• ACTION ITEM:
Your answer must be an exact copy of the records below, minus the pictures.

• DATA EXCERPTS:
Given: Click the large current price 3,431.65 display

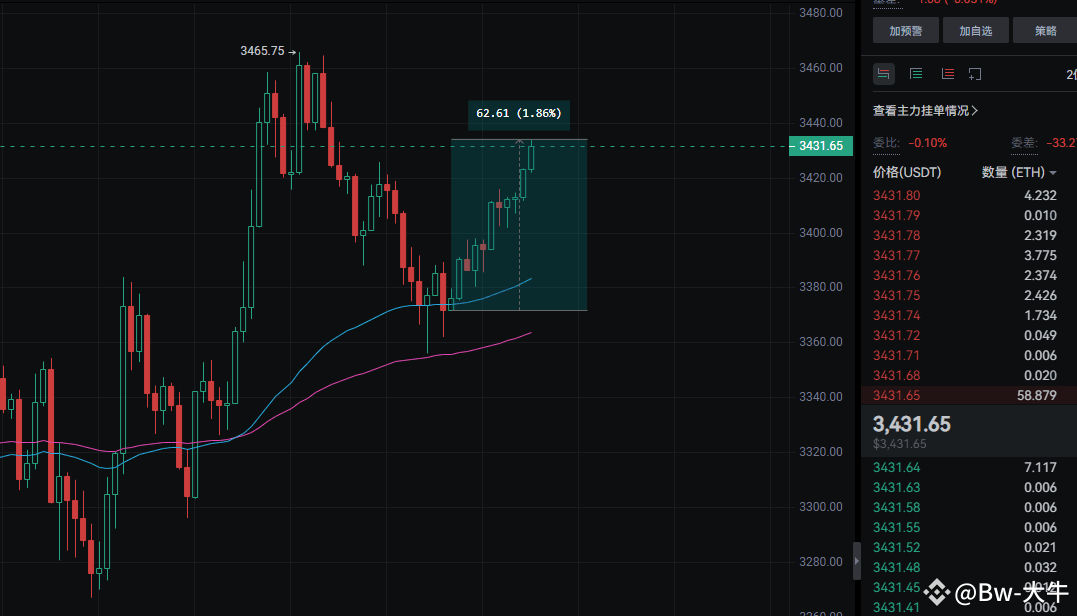Looking at the screenshot, I should 911,424.
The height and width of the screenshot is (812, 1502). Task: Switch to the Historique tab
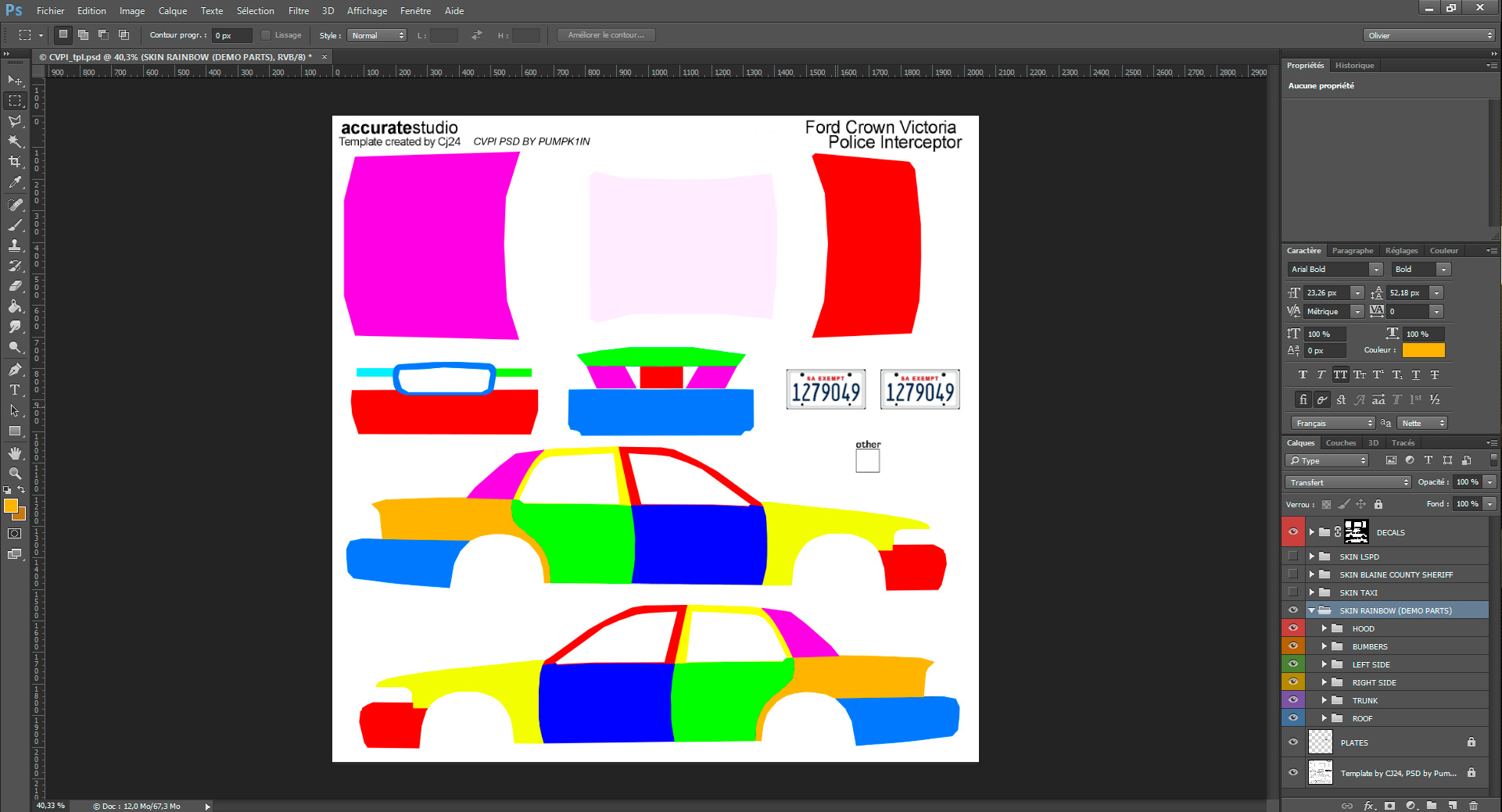1354,66
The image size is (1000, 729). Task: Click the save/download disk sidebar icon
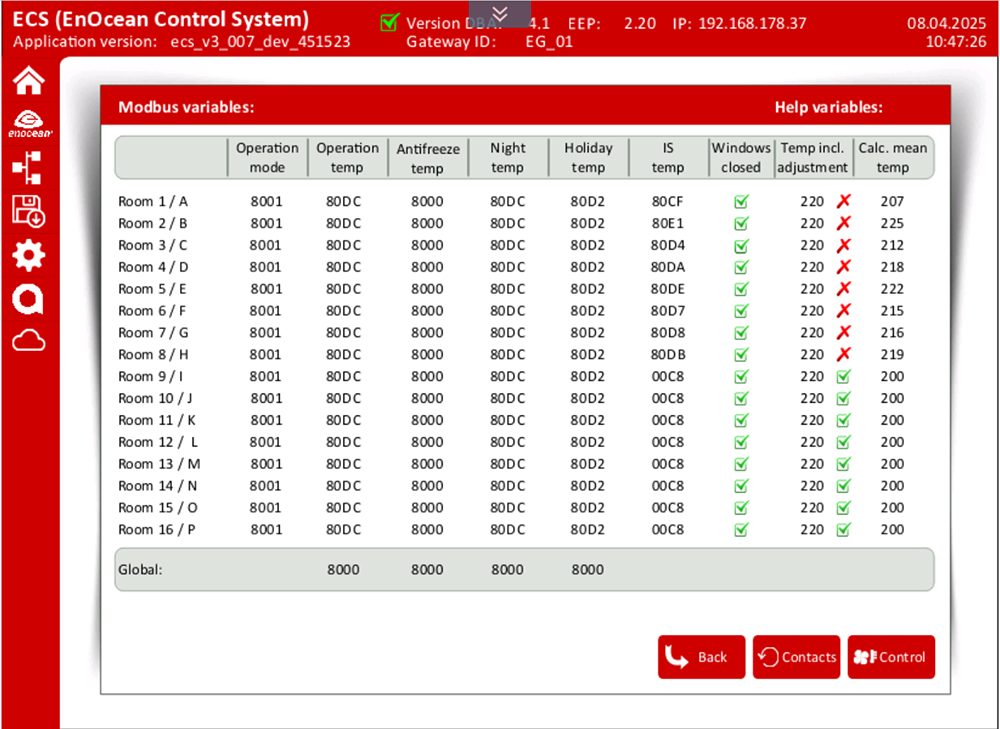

• COMPLETED TASK:
Given: Click the large current price 3,431.65 display

Looking at the screenshot, I should 911,424.
The height and width of the screenshot is (812, 1502). Task: Switch to the Historique tab
1354,66
The image size is (1000, 729). Task: Click the save/download disk sidebar icon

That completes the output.